Stored records
□ □ □ □
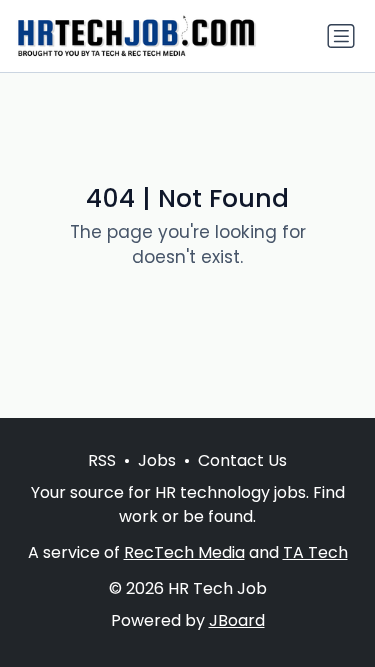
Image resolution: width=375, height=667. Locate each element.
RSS (102, 460)
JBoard (237, 620)
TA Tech (315, 552)
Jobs (157, 460)
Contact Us (242, 460)
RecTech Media (184, 552)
□ □ □ □
**Prompt:**
None of the images should be copied, but every entry must be given again exactly.

**Solution for this problem:**
Image resolution: width=375, height=667. Locate each element.
RSS (102, 460)
JBoard (237, 620)
TA Tech (315, 552)
Jobs (157, 460)
Contact Us (242, 460)
RecTech Media (184, 552)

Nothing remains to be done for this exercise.